A fazenda possui uma dívida bancária milionária, foi arrematada pelo grupo Soebrás (Sociedade de Educativa do Brasil), porém nunca foi paga. A Soebrás seria uma das várias entidades filantrópicas utilizadas por Ruy Muniz para desviar recursos federais e da prefeitura de Montes Claros. Por tais desvios, o ex-prefeito foi detido em setembro de 2016, assim como seus sócios. Entre eles, Leonardo Andrade, que ocupava o cargo de secretário de Desenvolvimento Sustentável, Meio Ambiente e Agricultura na prefeitura.
Leonardo é conhecido como proprietário da área e, durante a ocupação, uma senhora que se identificou como sua mãe foi encontrada na casa sede. Empregados da fazenda afirmaram obedecer ordens de Leonardo e não possuir carteira assinada, mesmo após nove anos de trabalho.
Latifundiário, corrupto e golpista
Ruy Muniz foi preso em 2016 no dia seguinte à votação do impeachment da presidente Dilma Roussef na Câmara dos Deputados. Na ocasião, sua mulher Raquel Muniz, deputada do PSC, dedicou o voto à integridade moral do marido afirmando que “o Brasil tem jeito e o prefeito de Montes Claros mostra isso para todos nós com sua gestão. Por isso eu voto sim, sim, sim”. Atualmente ele responde a processo sob acusação de estelionato, falsidade ideológica, prevaricação e desvio e|ou apropriação de recursos públicos.
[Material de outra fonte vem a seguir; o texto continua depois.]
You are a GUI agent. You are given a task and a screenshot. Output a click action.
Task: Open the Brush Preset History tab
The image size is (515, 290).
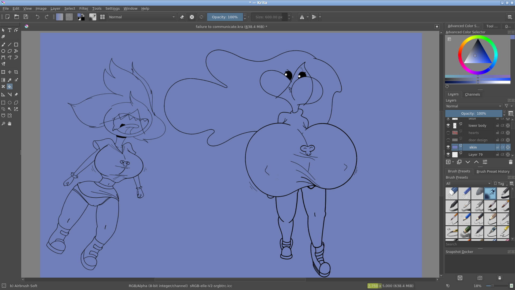493,171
Muniz responde a inúmeros casos de desvio de recursos públicos utilizando entidades filantrópicas. Em 1987 cumpriu pena por dar golpe num banco público e, atualmente, responde por reter as verbas destinadas ao SUS em Montes Claros para precarizar o atendimento público de saúde e beneficiar seu hospital particular.
Outro caso é de desvio de gasolina da Empresa Municipal de Serviços, Obras e Urbanização (Esurb), com um rombo estimado em mais de R$ 20 milhões, dinheiro que seria usado para pagar as prestações da mansão da família Muniz. Para possibilitar o esquema, Leonardo Andrade e Cristiano Júnior foram nomeados em cargos estratégicos na administração municipal. Ambos são apontados como “laranjas”, de Muniz, figurando como sócios do “conglomerado empresarial”.
De acordo com investigação do Ministério Público, o grupo do ex-prefeito e da deputada soma 146 pessoas jurídicas são acusadas de sugar milhões dos recursos públicos há anos, por meio das chamadas entidades filantrópicas.
Muniz adquiriu do Grupo Bel, há um ano, o jornal Hoje em Dia, de Belo Horizonte, onde demitiu cerca de 30 jornalistas sem pagar as verbas rescisórias e os demais direitos dos trabalhadores. Por isso o Sindicato dos Jornalistas, e vários jornalistas, estão com ações na Justiça do Trabalho contra o empresário, que já foi deputado estadual. O mesmo ocorre com o Sindicato dos Professores, que tem cerca de mil ações na Justiça contra o ex-prefeito derrotado em outubro do ano passado.